(Stored items)

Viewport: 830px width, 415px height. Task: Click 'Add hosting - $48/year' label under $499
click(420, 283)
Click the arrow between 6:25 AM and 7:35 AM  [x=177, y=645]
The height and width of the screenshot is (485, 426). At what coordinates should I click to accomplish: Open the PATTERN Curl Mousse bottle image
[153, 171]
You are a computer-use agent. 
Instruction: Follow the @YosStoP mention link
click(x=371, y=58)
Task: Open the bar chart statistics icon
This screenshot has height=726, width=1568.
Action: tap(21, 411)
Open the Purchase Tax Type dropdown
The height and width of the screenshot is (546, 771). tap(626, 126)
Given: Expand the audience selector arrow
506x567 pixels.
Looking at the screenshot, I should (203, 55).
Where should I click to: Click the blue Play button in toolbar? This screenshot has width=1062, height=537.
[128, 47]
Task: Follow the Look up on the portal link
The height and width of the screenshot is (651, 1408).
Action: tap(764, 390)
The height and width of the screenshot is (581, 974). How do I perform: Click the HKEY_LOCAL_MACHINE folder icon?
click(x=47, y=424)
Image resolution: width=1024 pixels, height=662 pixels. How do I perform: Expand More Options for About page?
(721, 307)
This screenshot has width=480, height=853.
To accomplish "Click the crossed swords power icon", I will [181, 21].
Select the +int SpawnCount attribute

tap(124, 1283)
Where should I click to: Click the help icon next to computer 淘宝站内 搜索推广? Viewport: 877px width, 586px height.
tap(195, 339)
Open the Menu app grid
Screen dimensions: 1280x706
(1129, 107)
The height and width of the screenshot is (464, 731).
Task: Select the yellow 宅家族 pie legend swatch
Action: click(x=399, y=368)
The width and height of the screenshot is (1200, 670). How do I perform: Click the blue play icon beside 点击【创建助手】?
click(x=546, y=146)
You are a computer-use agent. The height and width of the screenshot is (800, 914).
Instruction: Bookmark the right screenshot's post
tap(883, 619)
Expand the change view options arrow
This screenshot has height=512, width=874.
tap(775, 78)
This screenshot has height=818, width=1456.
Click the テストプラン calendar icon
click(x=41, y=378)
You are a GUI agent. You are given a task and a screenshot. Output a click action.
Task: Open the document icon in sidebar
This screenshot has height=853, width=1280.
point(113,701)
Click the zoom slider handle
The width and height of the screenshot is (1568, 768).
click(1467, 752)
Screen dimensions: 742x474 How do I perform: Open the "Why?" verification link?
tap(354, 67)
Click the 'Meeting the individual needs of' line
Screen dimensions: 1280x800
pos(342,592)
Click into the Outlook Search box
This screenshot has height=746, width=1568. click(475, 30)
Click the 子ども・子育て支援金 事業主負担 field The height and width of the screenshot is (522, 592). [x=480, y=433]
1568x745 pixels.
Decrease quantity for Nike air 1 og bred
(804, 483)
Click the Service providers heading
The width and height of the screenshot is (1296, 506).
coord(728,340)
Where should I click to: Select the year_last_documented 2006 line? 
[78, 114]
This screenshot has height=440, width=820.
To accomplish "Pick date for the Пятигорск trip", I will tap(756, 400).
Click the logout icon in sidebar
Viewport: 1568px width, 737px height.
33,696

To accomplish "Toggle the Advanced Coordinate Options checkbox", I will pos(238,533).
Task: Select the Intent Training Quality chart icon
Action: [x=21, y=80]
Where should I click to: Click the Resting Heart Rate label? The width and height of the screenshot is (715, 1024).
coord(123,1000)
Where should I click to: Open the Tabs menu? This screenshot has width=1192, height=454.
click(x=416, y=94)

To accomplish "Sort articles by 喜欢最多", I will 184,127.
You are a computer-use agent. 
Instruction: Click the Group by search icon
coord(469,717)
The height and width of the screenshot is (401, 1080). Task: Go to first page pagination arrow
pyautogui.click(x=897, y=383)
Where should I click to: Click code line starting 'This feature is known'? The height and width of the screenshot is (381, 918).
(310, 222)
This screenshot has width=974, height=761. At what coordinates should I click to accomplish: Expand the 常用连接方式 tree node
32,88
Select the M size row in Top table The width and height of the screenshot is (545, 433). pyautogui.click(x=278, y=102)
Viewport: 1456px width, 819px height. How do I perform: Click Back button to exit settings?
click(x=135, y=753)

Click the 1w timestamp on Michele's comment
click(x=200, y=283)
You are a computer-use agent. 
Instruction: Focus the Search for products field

[Problem to solve]: List the lines of the entries that include "field".

[Exercise result]:
Click the 子ども・子育て支援金 事業主負担 field The height and width of the screenshot is (522, 592). [x=480, y=433]
Instruction: Focus the Search for products field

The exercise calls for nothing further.